When he spoke with Microsoft about his attack, Medina says, the company told him that it could not patch some of the flaws he exploited. In some cases, this was because the flaws were closely related to intended features of the browser. In other cases, the company worried that any fix would in turn open up additional security holes.
Medina says his attack currently works for all versions of Internet Explorer.
However, “customers running Internet Explorer 7 or Internet Explorer 8 in their default configuration on Windows Vista or later operating systems are not vulnerable to this issue, as they benefit from Internet Explorer Protected Mode, which protects from this issue,” said Jerry Bryant, senior security communications manager lead at Microsoft, in a statement. He added that Microsoft has provided a set of instructions that XP users can implement to protect their computers. He notes, however, that Microsoft has not seen Medina’s attack in use in the wild.

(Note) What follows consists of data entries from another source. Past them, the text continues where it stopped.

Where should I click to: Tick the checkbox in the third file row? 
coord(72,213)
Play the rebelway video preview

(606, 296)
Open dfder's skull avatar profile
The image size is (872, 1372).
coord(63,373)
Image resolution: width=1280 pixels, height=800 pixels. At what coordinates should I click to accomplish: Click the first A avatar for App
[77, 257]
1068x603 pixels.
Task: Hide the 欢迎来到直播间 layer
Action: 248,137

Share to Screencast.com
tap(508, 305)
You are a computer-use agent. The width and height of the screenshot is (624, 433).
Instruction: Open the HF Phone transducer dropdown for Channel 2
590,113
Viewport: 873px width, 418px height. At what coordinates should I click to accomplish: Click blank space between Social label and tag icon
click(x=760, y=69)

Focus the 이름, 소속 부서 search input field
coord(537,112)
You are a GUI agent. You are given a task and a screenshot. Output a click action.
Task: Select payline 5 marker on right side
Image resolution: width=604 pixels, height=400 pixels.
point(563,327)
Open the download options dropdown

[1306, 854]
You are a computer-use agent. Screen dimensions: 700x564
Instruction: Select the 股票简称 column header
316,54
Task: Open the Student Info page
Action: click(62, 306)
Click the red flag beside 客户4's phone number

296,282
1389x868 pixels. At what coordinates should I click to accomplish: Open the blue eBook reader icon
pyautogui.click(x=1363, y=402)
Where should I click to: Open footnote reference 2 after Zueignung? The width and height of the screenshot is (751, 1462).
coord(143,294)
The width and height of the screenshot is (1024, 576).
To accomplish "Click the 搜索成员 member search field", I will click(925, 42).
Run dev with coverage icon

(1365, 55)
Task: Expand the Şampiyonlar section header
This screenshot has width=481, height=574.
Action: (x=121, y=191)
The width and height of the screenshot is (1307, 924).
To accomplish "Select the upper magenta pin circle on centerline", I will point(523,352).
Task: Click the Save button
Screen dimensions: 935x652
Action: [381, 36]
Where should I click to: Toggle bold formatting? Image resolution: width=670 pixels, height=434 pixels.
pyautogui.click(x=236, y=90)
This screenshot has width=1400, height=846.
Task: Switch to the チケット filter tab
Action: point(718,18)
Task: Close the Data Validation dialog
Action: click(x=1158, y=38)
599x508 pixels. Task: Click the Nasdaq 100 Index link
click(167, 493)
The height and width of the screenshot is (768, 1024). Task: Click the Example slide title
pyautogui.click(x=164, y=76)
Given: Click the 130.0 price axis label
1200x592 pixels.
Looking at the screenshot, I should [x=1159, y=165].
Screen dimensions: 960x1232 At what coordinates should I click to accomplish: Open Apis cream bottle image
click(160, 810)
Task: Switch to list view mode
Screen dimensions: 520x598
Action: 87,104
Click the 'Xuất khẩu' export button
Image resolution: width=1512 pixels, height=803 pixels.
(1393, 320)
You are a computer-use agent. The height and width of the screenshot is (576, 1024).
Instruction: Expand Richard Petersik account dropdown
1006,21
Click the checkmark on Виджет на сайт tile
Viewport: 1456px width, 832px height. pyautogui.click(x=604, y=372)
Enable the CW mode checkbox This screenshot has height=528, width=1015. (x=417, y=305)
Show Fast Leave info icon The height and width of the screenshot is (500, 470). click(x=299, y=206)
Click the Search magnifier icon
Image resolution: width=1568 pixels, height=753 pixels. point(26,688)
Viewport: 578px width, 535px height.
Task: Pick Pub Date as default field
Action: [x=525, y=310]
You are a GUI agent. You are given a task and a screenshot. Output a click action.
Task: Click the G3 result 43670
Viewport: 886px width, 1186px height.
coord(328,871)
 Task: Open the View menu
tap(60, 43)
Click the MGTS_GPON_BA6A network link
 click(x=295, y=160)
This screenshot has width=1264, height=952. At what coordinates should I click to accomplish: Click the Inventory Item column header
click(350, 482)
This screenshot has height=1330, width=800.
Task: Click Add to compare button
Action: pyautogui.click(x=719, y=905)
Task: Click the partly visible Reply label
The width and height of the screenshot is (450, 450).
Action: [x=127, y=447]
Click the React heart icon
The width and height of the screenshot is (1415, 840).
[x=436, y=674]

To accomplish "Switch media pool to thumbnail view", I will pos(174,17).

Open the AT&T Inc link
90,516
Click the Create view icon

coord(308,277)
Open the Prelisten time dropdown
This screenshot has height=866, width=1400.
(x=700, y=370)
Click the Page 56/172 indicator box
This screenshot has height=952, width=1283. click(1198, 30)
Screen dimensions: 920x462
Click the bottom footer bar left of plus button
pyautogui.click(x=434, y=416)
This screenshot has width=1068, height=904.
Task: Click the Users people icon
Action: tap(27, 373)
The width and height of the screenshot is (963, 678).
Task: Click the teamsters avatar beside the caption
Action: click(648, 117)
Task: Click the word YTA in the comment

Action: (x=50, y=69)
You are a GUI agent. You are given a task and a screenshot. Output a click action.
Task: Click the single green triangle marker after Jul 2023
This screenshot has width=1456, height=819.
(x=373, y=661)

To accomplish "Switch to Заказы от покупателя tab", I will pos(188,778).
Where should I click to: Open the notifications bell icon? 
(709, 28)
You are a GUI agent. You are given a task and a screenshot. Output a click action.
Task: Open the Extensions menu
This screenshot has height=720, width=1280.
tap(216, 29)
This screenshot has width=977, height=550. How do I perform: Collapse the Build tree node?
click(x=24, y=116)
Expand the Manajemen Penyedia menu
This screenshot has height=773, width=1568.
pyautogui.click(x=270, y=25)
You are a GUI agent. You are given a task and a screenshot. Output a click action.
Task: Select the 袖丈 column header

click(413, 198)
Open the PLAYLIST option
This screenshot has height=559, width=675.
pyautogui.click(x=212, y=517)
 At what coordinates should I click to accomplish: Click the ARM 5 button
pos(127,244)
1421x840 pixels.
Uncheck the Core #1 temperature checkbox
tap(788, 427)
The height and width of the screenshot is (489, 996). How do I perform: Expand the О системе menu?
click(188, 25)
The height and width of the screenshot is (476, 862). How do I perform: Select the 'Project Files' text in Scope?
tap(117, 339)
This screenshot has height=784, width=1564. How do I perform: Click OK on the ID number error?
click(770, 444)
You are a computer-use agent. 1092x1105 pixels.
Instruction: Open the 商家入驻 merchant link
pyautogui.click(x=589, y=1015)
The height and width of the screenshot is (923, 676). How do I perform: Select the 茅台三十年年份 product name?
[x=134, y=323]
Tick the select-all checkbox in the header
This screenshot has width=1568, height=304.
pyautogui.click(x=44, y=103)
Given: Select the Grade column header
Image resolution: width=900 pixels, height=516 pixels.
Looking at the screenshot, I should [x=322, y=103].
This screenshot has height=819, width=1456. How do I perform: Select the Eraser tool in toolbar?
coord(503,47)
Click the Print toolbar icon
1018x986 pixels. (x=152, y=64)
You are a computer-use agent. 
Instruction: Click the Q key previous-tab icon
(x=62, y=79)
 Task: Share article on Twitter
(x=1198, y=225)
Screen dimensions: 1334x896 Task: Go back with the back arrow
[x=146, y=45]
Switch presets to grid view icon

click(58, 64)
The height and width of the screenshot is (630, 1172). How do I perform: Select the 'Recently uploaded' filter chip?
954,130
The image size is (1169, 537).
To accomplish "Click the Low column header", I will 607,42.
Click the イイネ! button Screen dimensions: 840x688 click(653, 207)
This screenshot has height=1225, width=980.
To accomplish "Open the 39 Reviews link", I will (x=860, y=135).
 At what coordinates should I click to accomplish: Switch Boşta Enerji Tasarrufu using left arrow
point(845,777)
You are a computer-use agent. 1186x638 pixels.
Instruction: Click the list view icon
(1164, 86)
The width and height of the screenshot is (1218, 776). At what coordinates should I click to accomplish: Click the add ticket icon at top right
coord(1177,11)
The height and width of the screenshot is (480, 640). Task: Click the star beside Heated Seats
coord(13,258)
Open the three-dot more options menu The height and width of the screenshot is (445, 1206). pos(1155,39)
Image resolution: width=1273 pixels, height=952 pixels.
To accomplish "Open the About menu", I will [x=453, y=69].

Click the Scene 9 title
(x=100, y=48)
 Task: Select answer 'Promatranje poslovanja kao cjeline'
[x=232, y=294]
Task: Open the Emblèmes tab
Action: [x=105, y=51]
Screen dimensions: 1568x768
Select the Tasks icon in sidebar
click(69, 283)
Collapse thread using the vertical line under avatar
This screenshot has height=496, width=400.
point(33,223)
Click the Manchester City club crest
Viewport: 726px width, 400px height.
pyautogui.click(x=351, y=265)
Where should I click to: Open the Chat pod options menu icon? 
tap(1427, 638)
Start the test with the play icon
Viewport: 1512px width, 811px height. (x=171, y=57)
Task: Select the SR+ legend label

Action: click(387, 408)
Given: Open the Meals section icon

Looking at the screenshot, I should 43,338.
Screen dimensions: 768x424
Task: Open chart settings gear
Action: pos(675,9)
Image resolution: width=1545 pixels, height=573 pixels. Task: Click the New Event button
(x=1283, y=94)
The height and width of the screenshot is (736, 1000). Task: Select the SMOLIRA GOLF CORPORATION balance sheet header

Independent security researcher Dino Dai Zovi notes that many Internet Explorer users may not realize that they’re surfing the Internet without Protected Mode in place. Dai Zovi explains that users often disable Vista’s user account control, a built-in security feature that aims to make users aware of the privileges that applications are exercising, because they find its prompts annoying. What they often don’t realize, however, is that doing this also disables Protected Mode Internet Explorer, since it relies on the same underlying mechanism. “Most users would probably want the added security protection that Protected Mode Internet Explorer provides,” Dai Zovi says.
Medina acknowledges that his attack doesn’t currently work in Protected Mode, but says this mode once again only protects against a single aspect of the threat. He’s been working recently to see if he can bypass Protected Mode: “If not me, someone else will do it.”